The Russian president removes all mention of Lyudmila Putina from his official website

Apr 3, 2014 11:19 GMT  ·  By
Vladimir Putin erases every trace of his former wife from his life after the divorce
   Vladimir Putin erases every trace of his former wife from his life after the divorce

The Russian President, Vladimir Putin, has informally announced his divorce from wife Lyudmila Putina by removing all mentions to her from his official biography on the Kremlin website.

The Telegraph speculates that this is a sure indication that the divorce has been finalized, after it was first announced last year in June. Dmitry Peskov, Putin's spokesman, later confirmed the news to Russian media that this editing should be taken as a sign “the divorce took place.”

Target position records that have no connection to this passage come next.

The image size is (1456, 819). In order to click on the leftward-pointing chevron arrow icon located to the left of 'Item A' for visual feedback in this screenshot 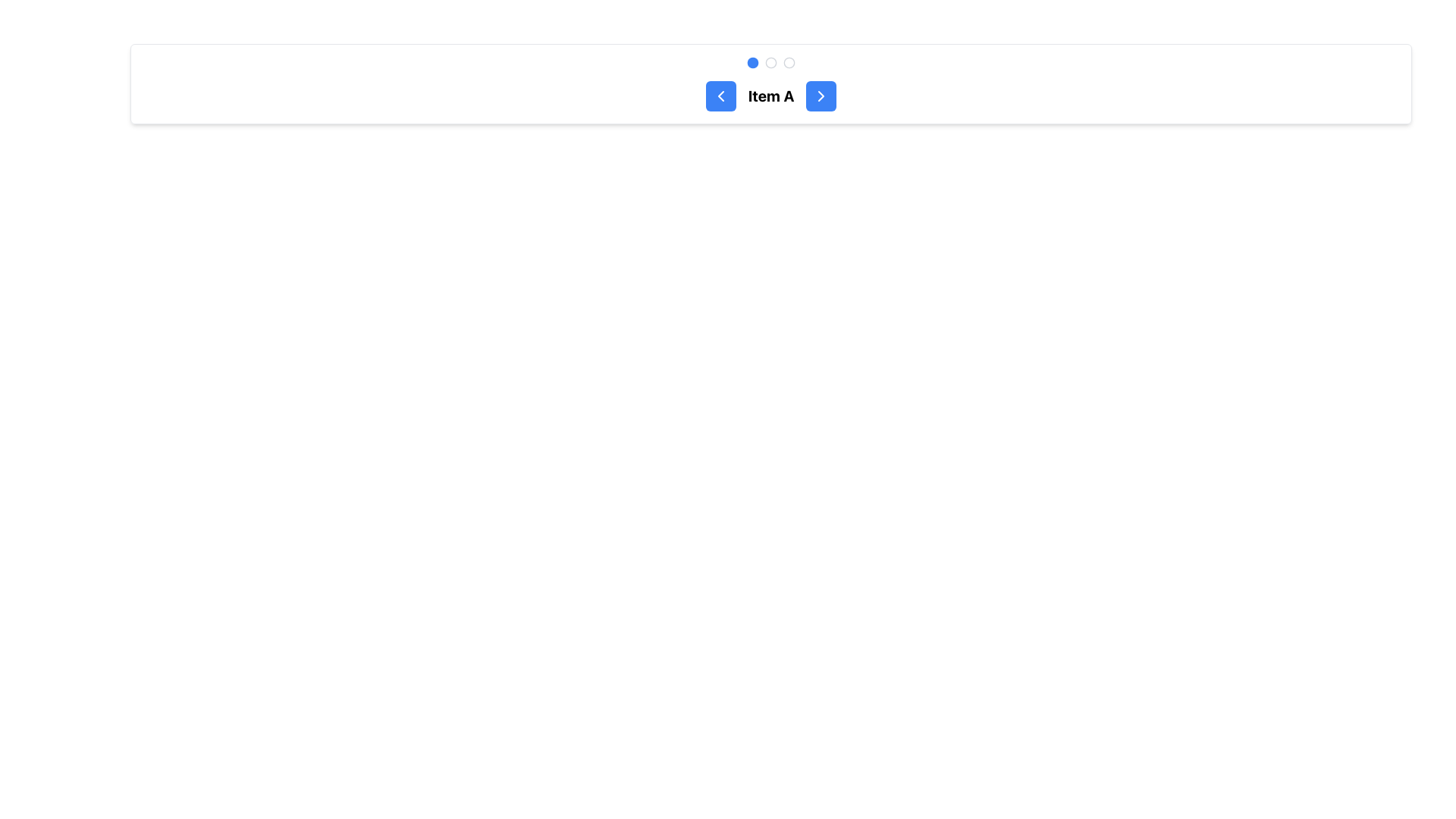, I will do `click(720, 96)`.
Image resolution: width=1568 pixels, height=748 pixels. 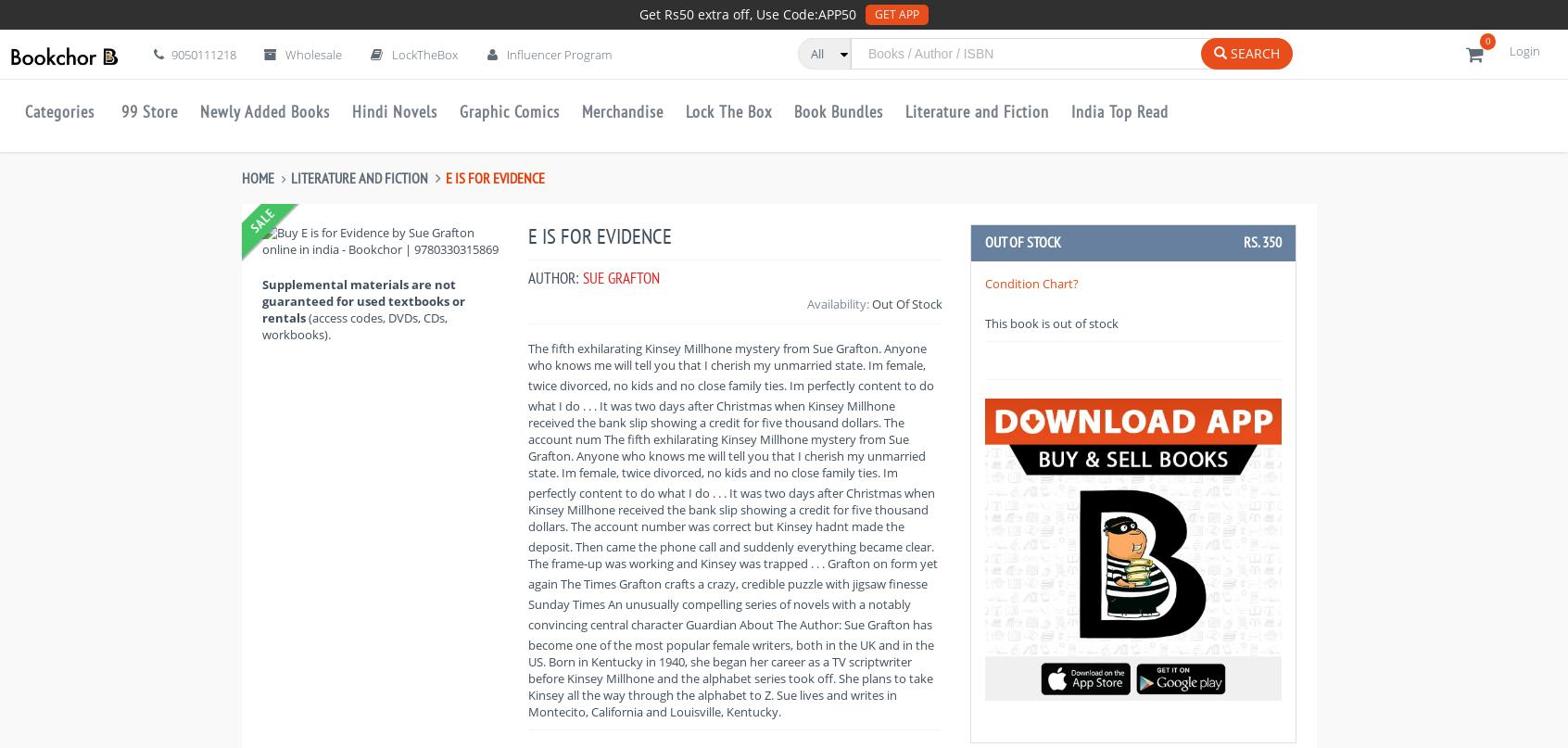 I want to click on 'Lock The Box', so click(x=728, y=110).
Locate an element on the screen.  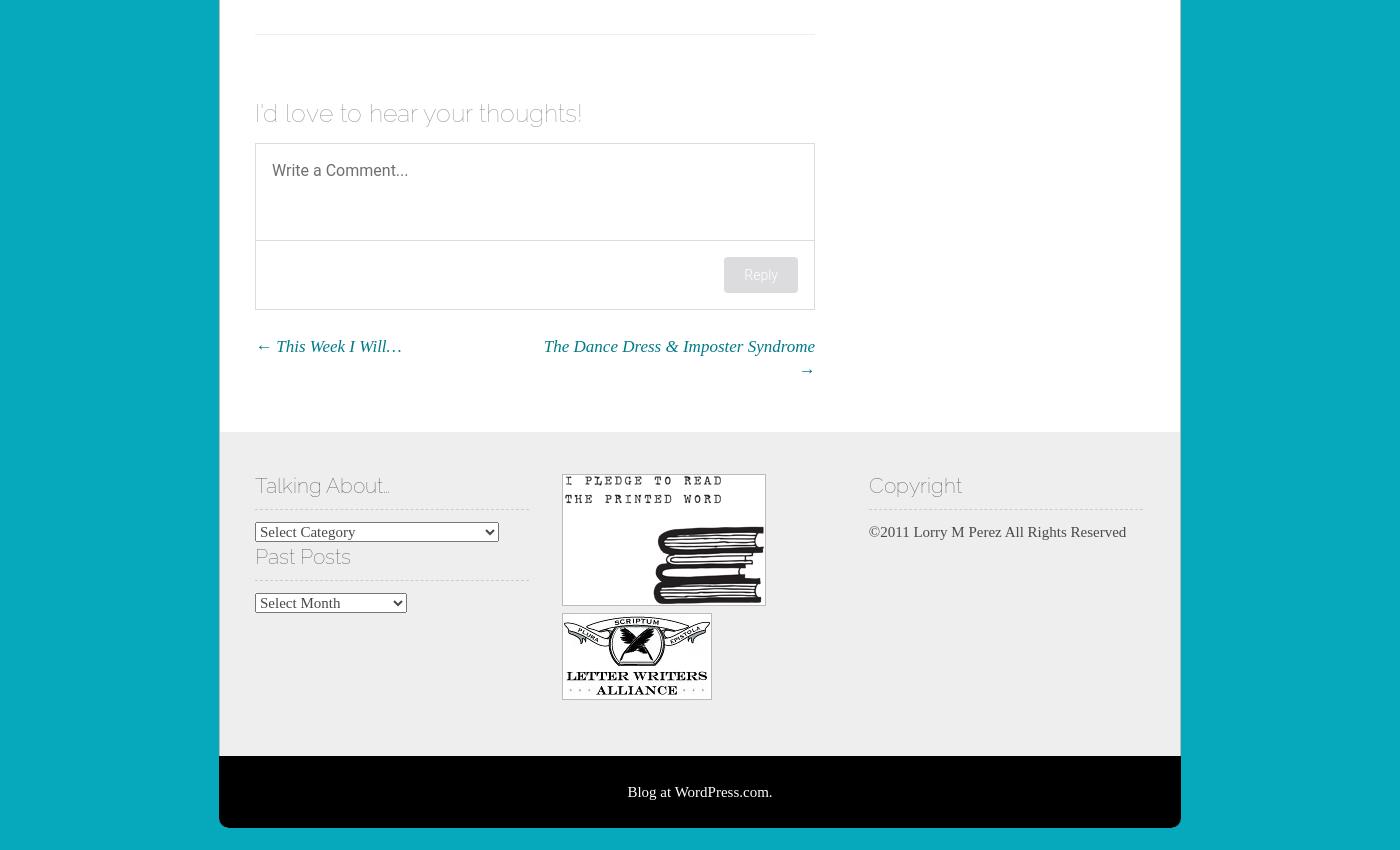
'This Week I Will…' is located at coordinates (336, 344).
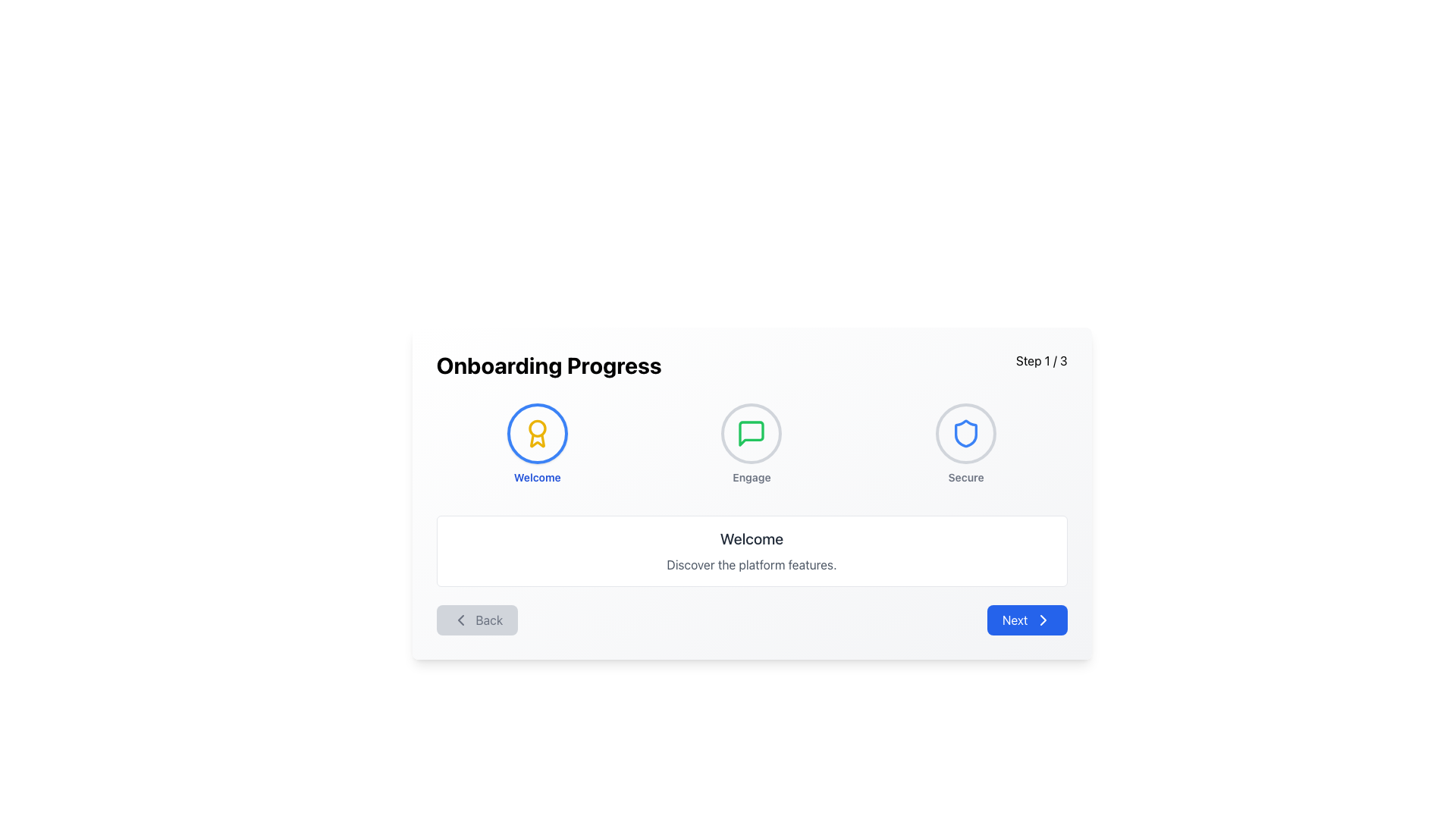 This screenshot has height=819, width=1456. What do you see at coordinates (752, 538) in the screenshot?
I see `the text label that serves as a title or heading` at bounding box center [752, 538].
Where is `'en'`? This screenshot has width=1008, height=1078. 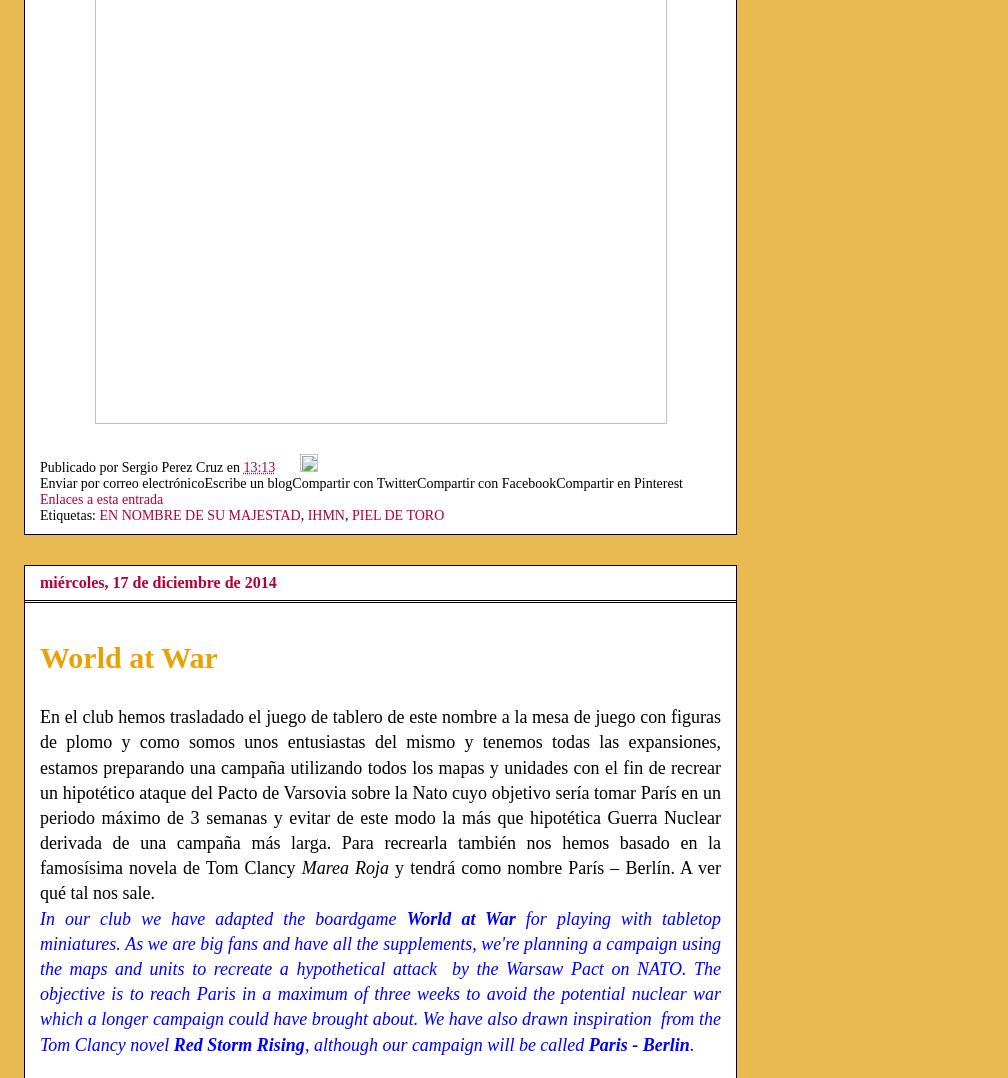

As a result, Lyudmila was effectively removed from the President's life, as people struggled to find any reference to her in the new description, or at least a hint after 30 years of marriage. At the moment, the only indication that Putin was ever in a relationship is the fact that he has two daughters listed on the site as Maria and Katerina.

Speculation about the crumbling marriage of the most powerful man in Russia has been frequent, especially in the last years, as an affair with Olympic gymnast Alina Kabaeva became widely accepted as fact.

Putin and his wife Lyudmilla Shkrebneva, met in the early 1980s as students at the Leningrad State University. They were married in 1983 and two years later, in 1985, their first daughter, Maria, was born. Only a year later, their second daughter, Katerina, was also born.

For most of the 1980s, the couple lived in East Germany, in the city of Dresden, where Putin worked for the KGB, only to move to Leningrad in 1990, just as the city changed its name to Saint Petersburg.

While her husband's political career was proving to be successful, Putina chose a more low-key career, teaching German at the Leningrad State University. She seldom gave official comments, and when she did, they were mostly about supporting her husband's state policies.

Speculation about their failing marriage began to arise as soon as Putina failed to make any public appearances with her husband, during his second term as president. Last year, in June, the couple announced that they would be splitting in a staged interview that took place on national television.

While Putin admitted that it was a common decision taken because they had grown separate from each other, Putina mentioned that she loathed flying and that her husband was constantly “drowned in work.”

The affair with Alina Kabaeva, the young beautiful gymnast who this year has somehow managed to land herself among the Russian athletes that carried the Olympic torch for the last stretch at the Sochi Olympics, has always been a kind of an open secret among state officials in Russia. Everyone knew about it, but nobody said anything.

An indication as to why that might be is the fact that the Russian newspaper Moskovsky Korrespondent was promptly closed down after it published an article in which it was claimed that Mr. Putin was planning a divorce from his current wife and then a marriage to Kabaeva.